▶ **Aim of the task**
Continue the SARPolarSynth application code diff from the point where it stops, following the final include line.

▶ **Source document**
Modules/Applications/AppSARPolarSynth/CMakeLists.txt

+project(OTBAppSARPolarSynth)
+otb_module_impl()

Modules/Applications/AppSARPolarSynth/app/CMakeLists.txt

+set(OTBAppFiltering_LINK_LIBS
+  ${OTBPolarimetry_LIBRARIES}
+  ${OTBImageManipulation_LIBRARIES}
+  ${OTBApplicationEngine_LIBRARIES}
+  ${OTBImageBase_LIBRARIES}
+)
+
+otb_create_application(
+  NAME           SARPolarSynth
+  SOURCES        otbSARPolarSynth.cxx
+  LINK_LIBRARIES ${${otb-module}_LIBRARIES})
+

Modules/Applications/AppSARPolarSynth/app/otbSARPolarSynth.cxx

+/*=========================================================================
+
+ Program:   ORFEO Toolbox
+ Language:  C++
+ Date:      $Date$
+ Version:   $Revision$
+
+
+ Copyright (c) Centre National d'Etudes Spatiales. All rights reserved.
+ See OTBCopyright.txt for details.
+
+
+ This software is distributed WITHOUT ANY WARRANTY; without even
+ the implied warranty of MERCHANTABILITY or FITNESS FOR A PARTICULAR
+ PURPOSE.  See the above copyright notices for more information.
+
+ =========================================================================*/
+#include "otbWrapperApplication.h"
+#include "otbWrapperApplicationFactory.h"
+
+#include "otbMultiChannelsPolarimetricSynthesisFilter.h"

Data for locating visible targets:

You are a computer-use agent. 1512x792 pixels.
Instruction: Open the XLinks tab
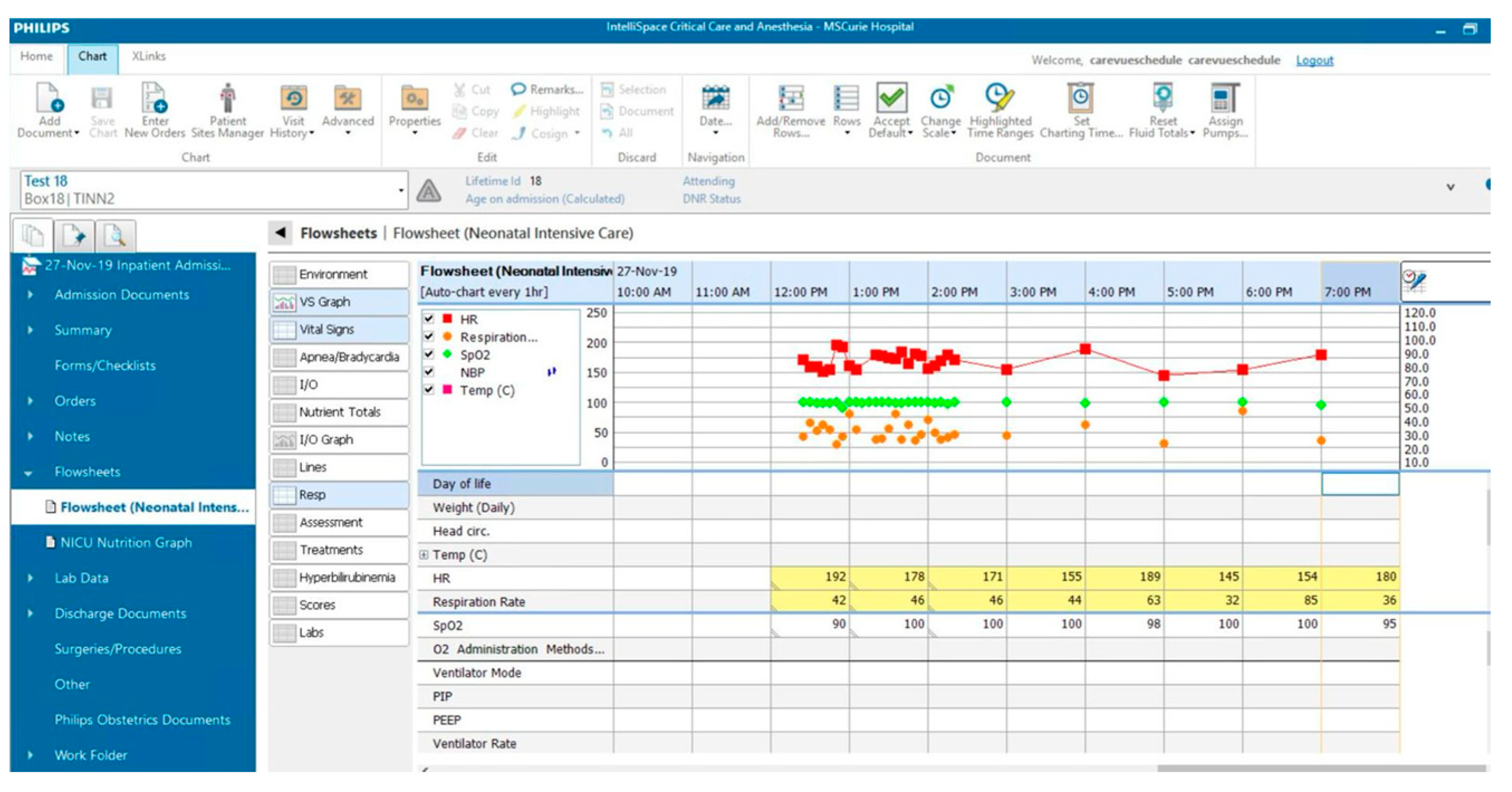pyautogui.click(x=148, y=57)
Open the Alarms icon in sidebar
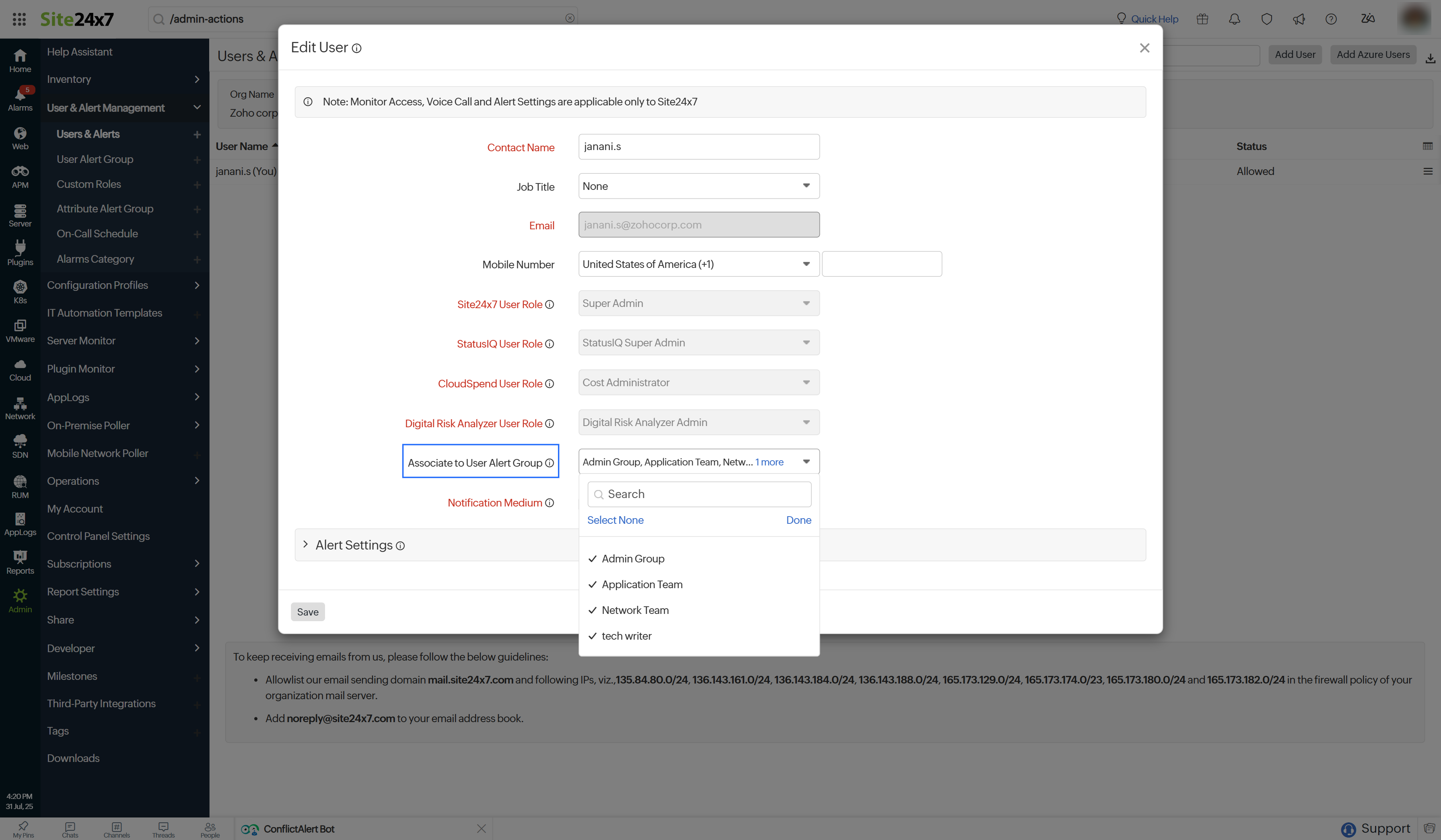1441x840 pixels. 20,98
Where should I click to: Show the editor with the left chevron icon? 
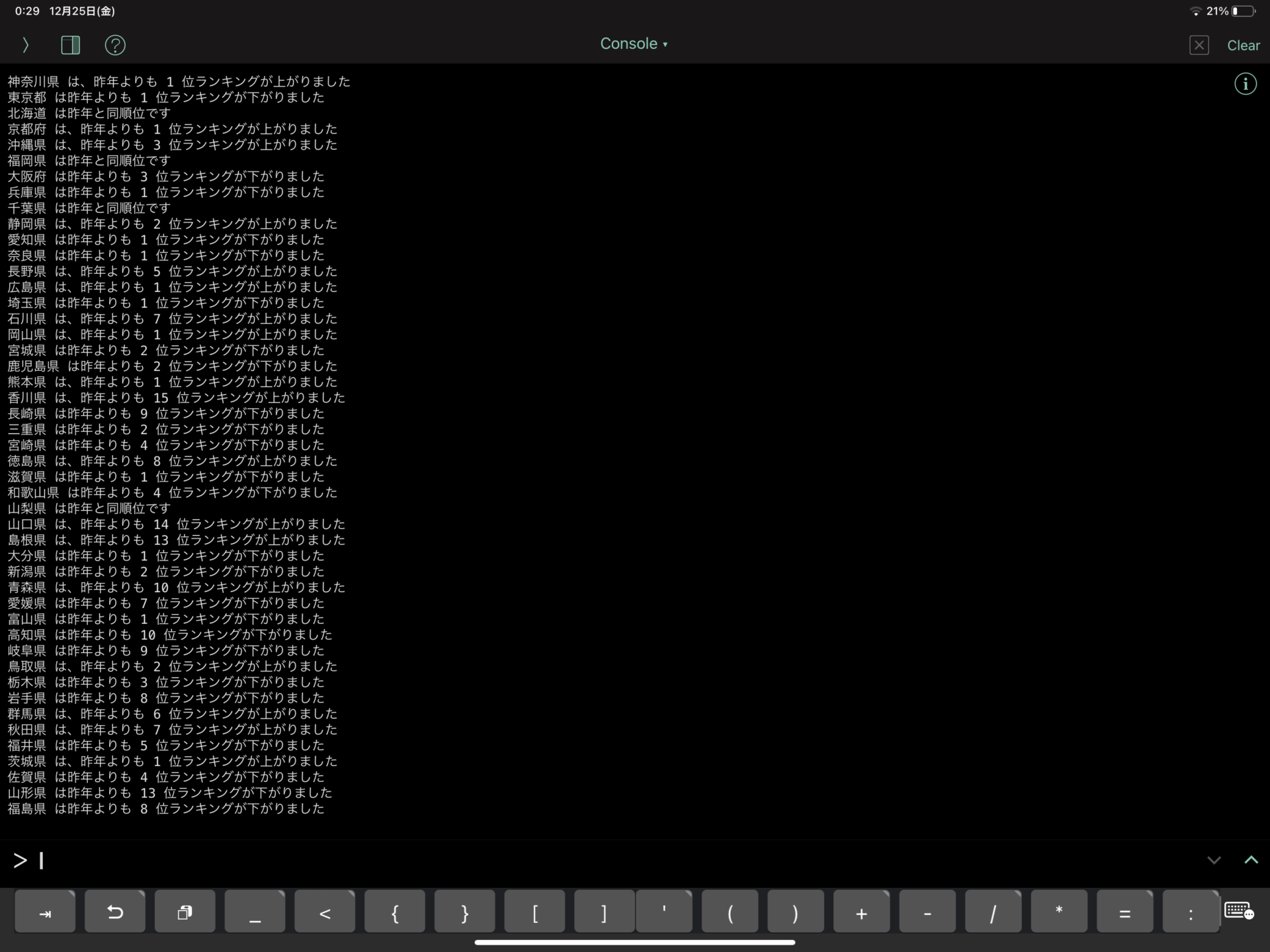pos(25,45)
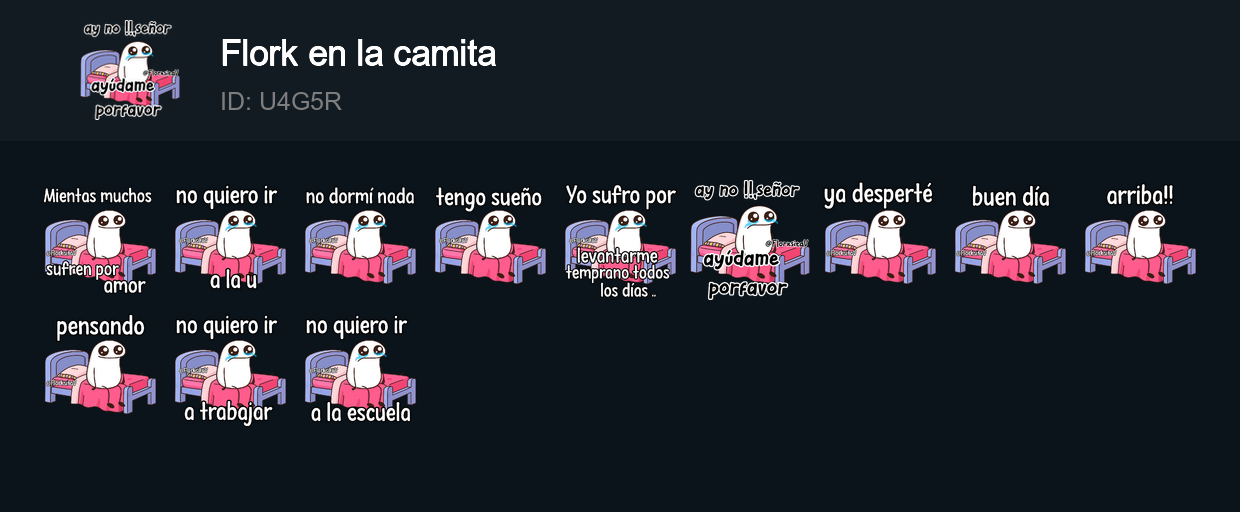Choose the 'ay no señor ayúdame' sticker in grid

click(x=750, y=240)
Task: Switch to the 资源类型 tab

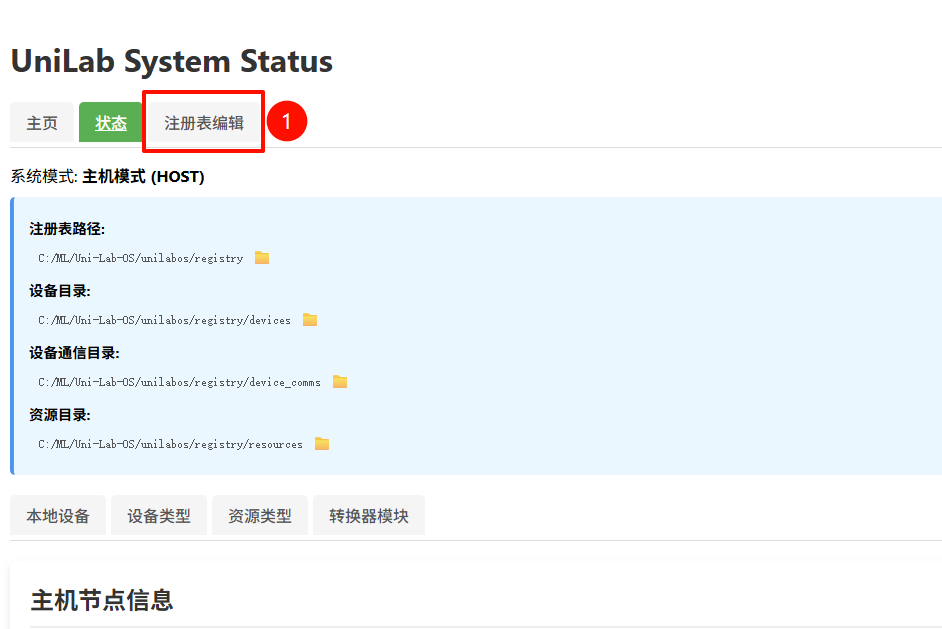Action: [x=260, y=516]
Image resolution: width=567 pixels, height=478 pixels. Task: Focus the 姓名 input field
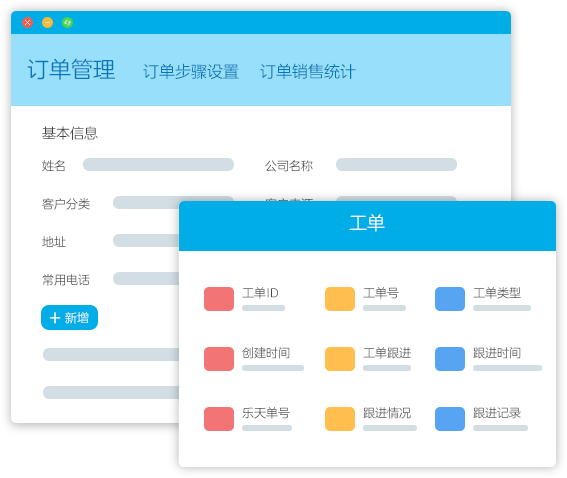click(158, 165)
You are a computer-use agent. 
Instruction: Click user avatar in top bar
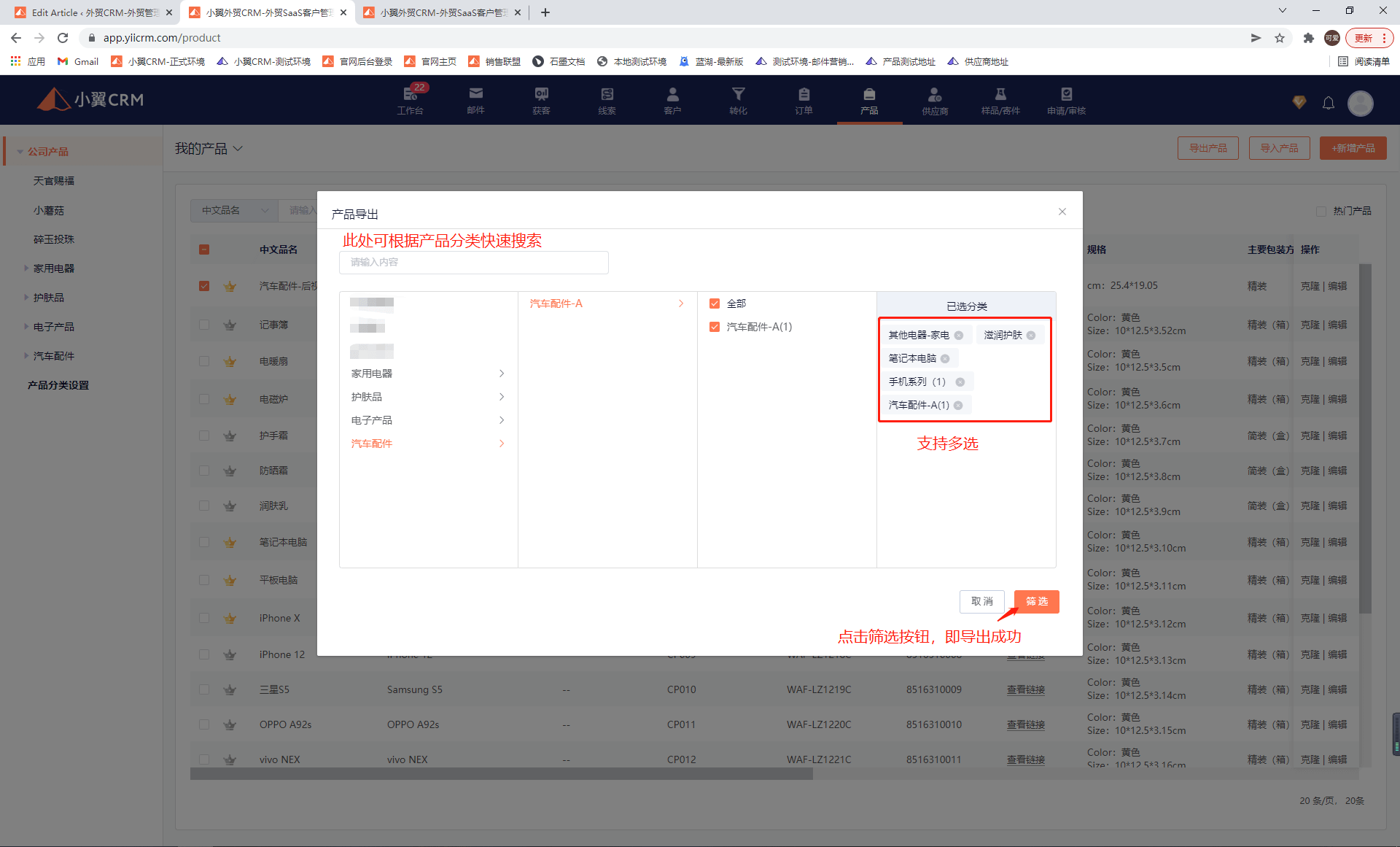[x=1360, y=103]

▶ **Answer for this exercise**
+
+namespace otb
+{
+namespace Wrapper
+{
+
+class SARPolarSynth : public Application
+{
+public:
+  /** Standard class typedefs. */
+  typedef SARPolarSynth                       Self;
+  typedef Application                         Superclass;
+  typedef itk::SmartPointer<Self>             Pointer;
+  typedef itk::SmartPointer<const Self>       ConstPointer;
+
+  typedef MultiChannelsPolarimetricSynthesisFilter<ComplexDoubleVectorImageType, FloatImageType>        MCPSFilterType;
+  /** Standard macro */
+  itkNewMacro(Self);
+
+  itkTypeMacro(SARPolarSynth, otb::Application);
+
+private:
+  void DoInit()
+  {
+    SetName("SARPolarSynth");
+    SetDescription("Gives, for each pixel, the power that would have been received by a SAR system with a basis different from the classical (H,V) one (polarimetric synthetis).");
+
+    // Documentation
+    SetDocName("SARPolarSynth");
+    SetDocLongDescription("This application gives, for each pixel, the power that would have been received by a SAR system with a basis different from the classical (H,V) one (polarimetric synthetis).\n" 
+						  "The new basis A and B are indicated through two Jones vectors, defined by the user thanks to orientation (psi) and ellipticity (khi) parameters.\n"
+						  "These parameters are namely psii, khii, psir and khir. The suffixes (i) and (r) refer to the transmiting antenna and the receiving antenna respectively.\n"
+						  "Orientations and ellipticities are given in degrees, and are between -90°/90° and -45°/45° respectively.\n " 
+						  "\n"
+						  "Four polarization architectures can be processed : \n"
+						  "1) HH_HV_VH_VV : full polarization, general bistatic case.\n"
+						  "2) HH_HV_VV or HH_VH_VV : full polarization, monostatic case (transmitter and receiver are co-located).\n"
+						  "3) HH_HV : dual polarization.\n"
+						  "4) VH_VV : dual polarization.\n"
+						  "The application takes a complex vector image as input, where each band correspond to a particular emission/reception polarization scheme.\n"
+						  "User must comply with the band order given above, since the bands are used to build the Sinclair matrix.\n"
+						  "\n"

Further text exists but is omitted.